- [DOCUMENT SEGMENT]

## begin

This project offers four pipeline variants: one 3-stage baseline and three 5-stage implementations. The variants demonstrate progressive optimization from stalling through forwarding to early branch resolution. These techniques improve CPI from ~2.5 to ~1.2 through systematic hazard mitigation.

tests/

This directory contains the RISCOF compliance framework for architectural validation. The framework includes test plugins and reference model configuration for ISA conformance checking.

Lab Highlights

This lab focuses on a minimal instruction set containing only AUIPC, ADDI, LW, SW, and JALR. The processor features an addition-only ALU with word-aligned memory access restrictions. The test program jit.asmbin (60 bytes) demonstrates the encode → copy → execute cycle of JIT compilation. Verification occurs through debug register reads since the design omits ECALL support. This educational approach demonstrates building processors tailored to specific workload requirements.

This lab implements the full RV32I instruction set achieving CPI=1 through single-cycle execution. The Harvard architecture physically separates instruction and data memory paths for concurrent access. Verilator peripheral models provide memory interfaces including ROM loader and instruction/data memory components. Nine ChiselTest cases systematically validate ALU operations, control flow logic, and complete program execution. The test programs include fibonacci.asmbin (recursive calculation) and quicksort.asmbin (array sorting algorithm).

## end

- [PROBLEMS]
A - Rewrite the processor project text from "This directory contains" to "ISA conformance checking.", swapping "architectural validation" for "design verification".
B - According to the processor project text, how many ChiselTest cases does the full RV32I lab use?

- [ENTRIES SUPPLIED]
## begin

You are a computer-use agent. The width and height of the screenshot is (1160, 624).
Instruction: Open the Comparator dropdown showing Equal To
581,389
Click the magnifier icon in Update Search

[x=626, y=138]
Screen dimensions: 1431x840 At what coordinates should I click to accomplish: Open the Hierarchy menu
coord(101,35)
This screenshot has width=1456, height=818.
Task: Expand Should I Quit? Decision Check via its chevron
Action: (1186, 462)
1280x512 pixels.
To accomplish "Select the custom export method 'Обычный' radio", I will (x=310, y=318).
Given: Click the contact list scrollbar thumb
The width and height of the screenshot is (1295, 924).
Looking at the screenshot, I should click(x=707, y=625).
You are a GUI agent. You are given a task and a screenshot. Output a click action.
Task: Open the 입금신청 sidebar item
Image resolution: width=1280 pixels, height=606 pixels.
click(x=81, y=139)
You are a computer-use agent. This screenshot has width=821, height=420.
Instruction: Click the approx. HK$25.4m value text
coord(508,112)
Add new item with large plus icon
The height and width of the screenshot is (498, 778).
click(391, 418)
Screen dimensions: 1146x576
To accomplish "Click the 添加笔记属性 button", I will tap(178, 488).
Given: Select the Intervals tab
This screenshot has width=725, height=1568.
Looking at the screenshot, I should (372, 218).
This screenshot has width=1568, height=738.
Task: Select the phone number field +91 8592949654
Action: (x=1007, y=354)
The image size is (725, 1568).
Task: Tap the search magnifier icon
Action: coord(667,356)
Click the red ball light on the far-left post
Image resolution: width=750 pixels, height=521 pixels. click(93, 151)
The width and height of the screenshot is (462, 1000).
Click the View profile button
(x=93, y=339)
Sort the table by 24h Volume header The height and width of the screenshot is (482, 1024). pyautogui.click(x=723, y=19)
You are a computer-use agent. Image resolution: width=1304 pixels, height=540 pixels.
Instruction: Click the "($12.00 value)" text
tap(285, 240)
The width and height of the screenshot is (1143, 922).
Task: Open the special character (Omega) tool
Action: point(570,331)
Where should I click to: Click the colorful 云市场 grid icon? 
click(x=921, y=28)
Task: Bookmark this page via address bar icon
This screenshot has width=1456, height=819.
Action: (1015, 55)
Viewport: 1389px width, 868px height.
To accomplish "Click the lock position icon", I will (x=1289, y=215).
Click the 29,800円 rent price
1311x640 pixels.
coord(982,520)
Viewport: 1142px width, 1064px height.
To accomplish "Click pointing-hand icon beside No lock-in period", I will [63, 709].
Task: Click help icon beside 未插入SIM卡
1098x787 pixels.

## end

- [OUTPUTS]
A -
This directory contains the RISCOF compliance framework for design verification. The framework includes test plugins and reference model configuration for ISA conformance checking.

B - Nine